Through all the chaos of this last week, the best gift ever has been being able to get online and just talk and listen to other people, to not feel alone in all this. May that never wash away with the tide.
Folks, this has been a trying week. All those scenes you keep seeing on tv all this week broadcast from the Jersey shore? That’s where I’m from.
This is the town I work in. This is the oldest home in town, was the oldest home, correction. Photo credit: nj.com
My pubescent playground has been turned into a militarized war zone of broken windows, exposed joist beams, twisted metal circus rides all mixed rather vigorously with more sand than you’ve ever seen in your life. Crossing guards have been replaced with National Guardsmen with weapons blocking entrance into whole towns.
This was the roller coaster on the Seaside boardwalk, which is now in the ocean. photo credit: LA Times
I’m still coming to terms with it all, with Sandy.
A house in Bay Head crashed into the sand. Photo credit: nj.com
Sandy? Seriously? You couldn’t have picked a more apropos name if you suddenly had x-ray vision and could see into the future of the New Jersey coastline, my hometown, my first love.
A house in the town I work in, or at least stairs that lead up to what was a home. Photo credit: nj.com
What remains in Her aftermath is akin to a post-apocolyptic nightmare replete with enough hints of reality to distinguish it as such.
A house in the devastated town I work in. This one looks like it folded like a house made of cards. Photo credit: nj.com
Yet, nothing can prepare you to truly understand the devastation.
A scene from Mantoloking, NJ. The water from the beach has fused with the bay and enveloped the bridge (left side of the frame). photo credit: New Jersey National Guard via Scott Anema
Everything that I knew from my childhood is but a figment of my imagination.

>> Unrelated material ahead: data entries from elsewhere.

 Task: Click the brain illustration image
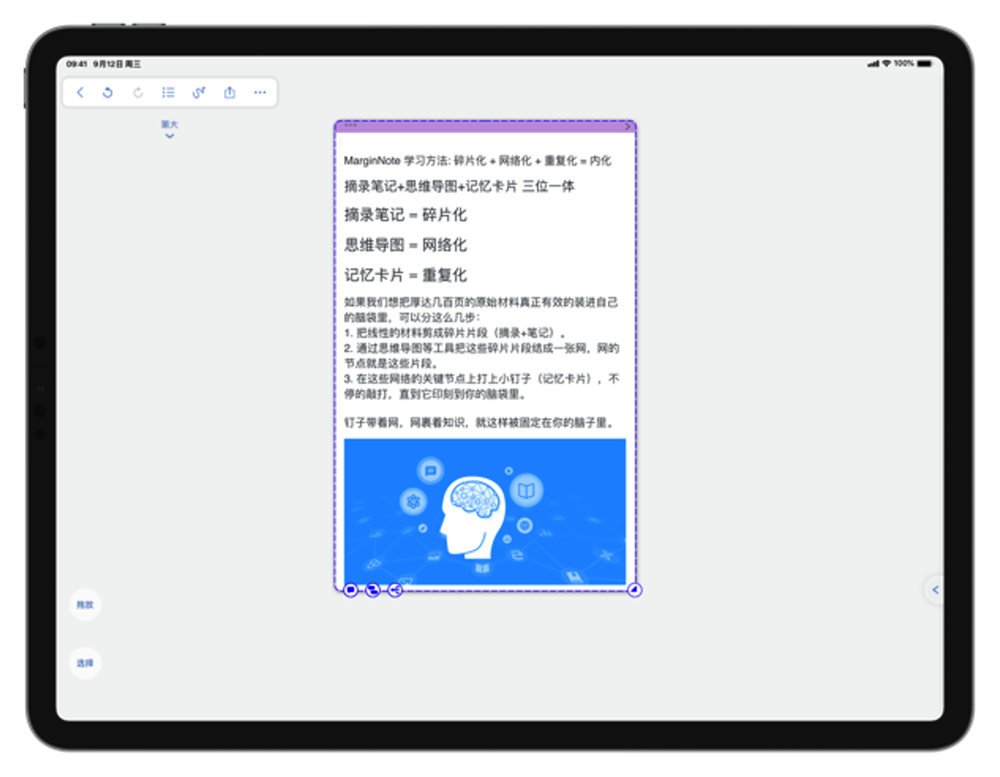click(x=485, y=512)
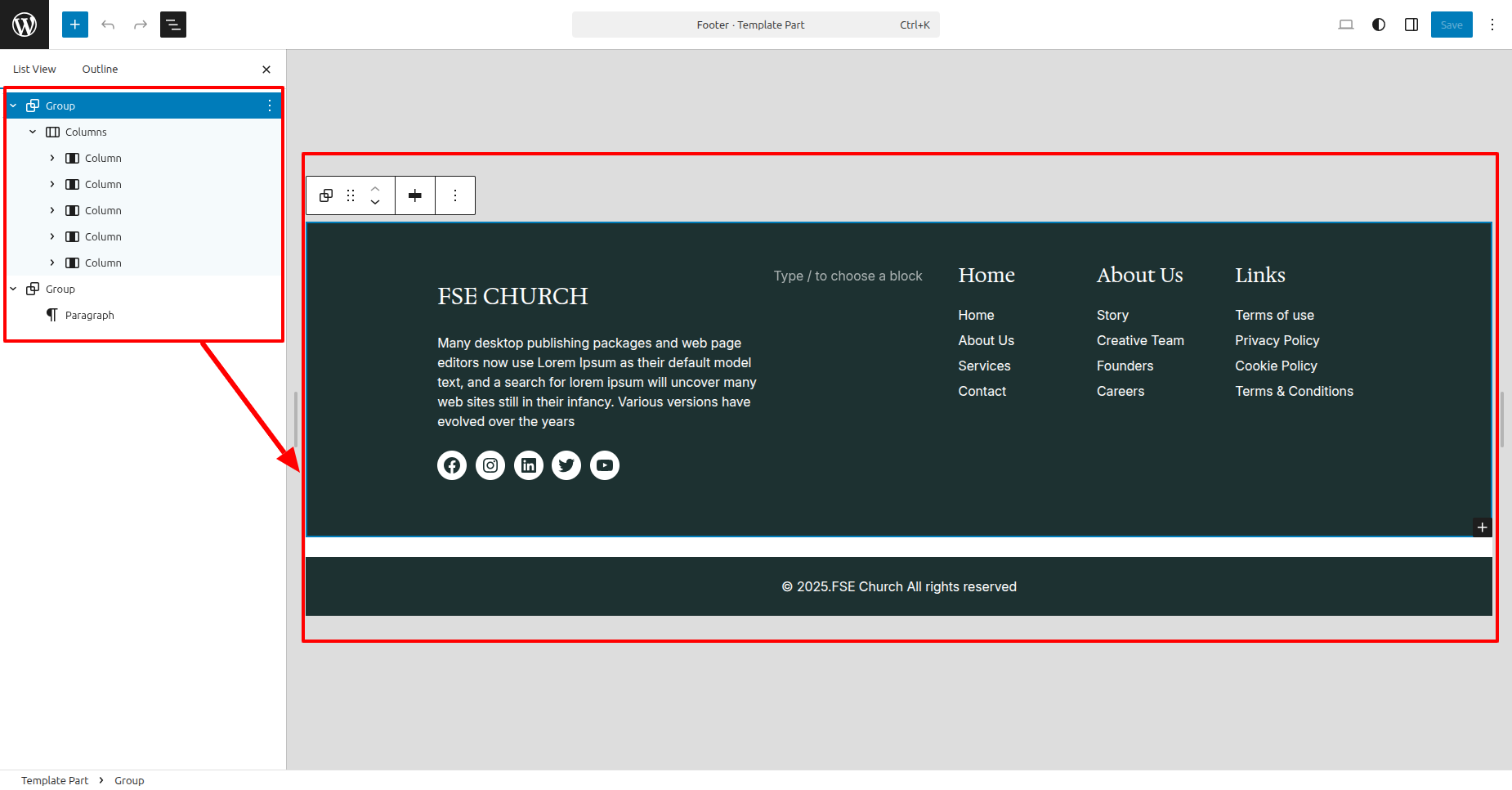1512x790 pixels.
Task: Open the desktop view preview icon
Action: coord(1346,25)
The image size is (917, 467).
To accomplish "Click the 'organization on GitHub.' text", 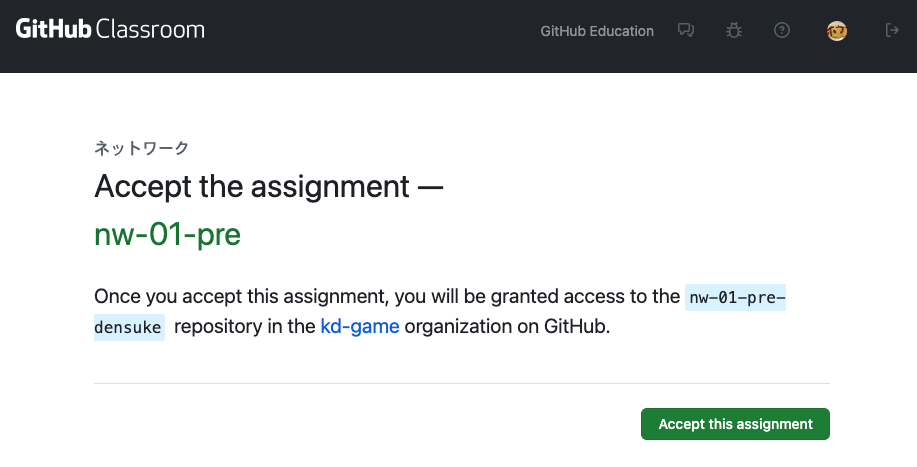I will point(507,326).
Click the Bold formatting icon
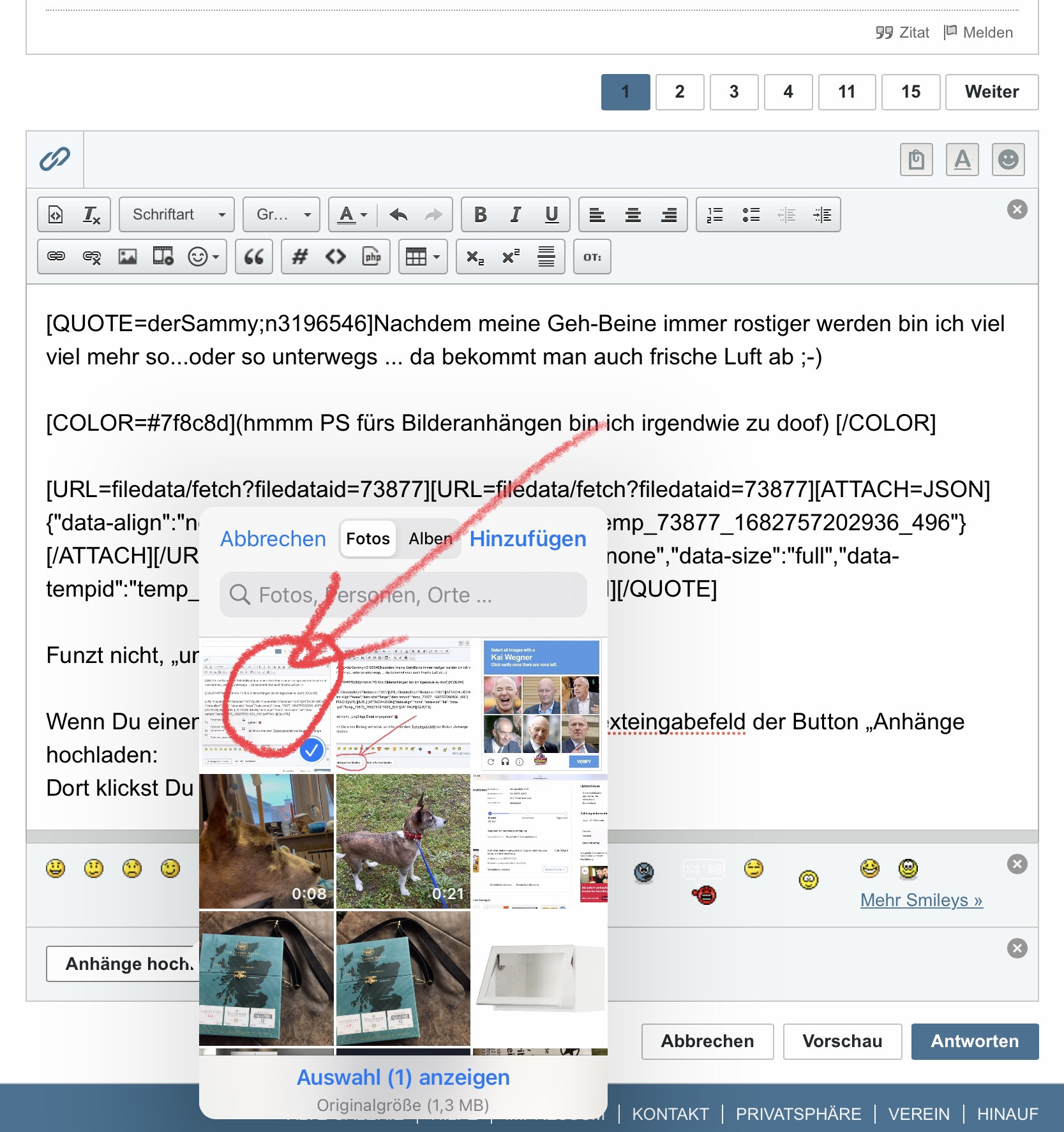The image size is (1064, 1132). (x=481, y=215)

Water from the bayshore rushed into the streets taking all the sand with it and depositing it everywhere it shouldn’t be and quite a distance from the water’s true edge. Photo credit: nj.com
And nothing is more of a universal divider than a natural disaster. The best and worst are squeezed out of people. The sheer acts of bravery, dedication to public service, and just overall humanitarianism have been as equally prevalent as the looting and thievery (only the lowest common denominator would take the ashes of a dead man just to posses the pretty container he’s been relegated to).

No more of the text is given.